* **TASK TO CARRY OUT**
Repeat the listing below word for word.

==*==

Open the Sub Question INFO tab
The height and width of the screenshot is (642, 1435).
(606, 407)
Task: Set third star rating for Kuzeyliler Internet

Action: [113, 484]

==*==

* **FULL ANSWER**
Open the Sub Question INFO tab
The height and width of the screenshot is (642, 1435).
(606, 407)
Task: Set third star rating for Kuzeyliler Internet

Action: [113, 484]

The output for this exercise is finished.